→ The request: Please reproduce the lines below word for word.

[Dataset records]
* * * * *

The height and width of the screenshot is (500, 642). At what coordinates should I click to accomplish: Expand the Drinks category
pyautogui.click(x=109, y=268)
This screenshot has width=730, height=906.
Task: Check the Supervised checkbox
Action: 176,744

* * * * *

→ Response below:
The height and width of the screenshot is (500, 642). At what coordinates should I click to accomplish: Expand the Drinks category
pyautogui.click(x=109, y=268)
This screenshot has width=730, height=906.
Task: Check the Supervised checkbox
Action: 176,744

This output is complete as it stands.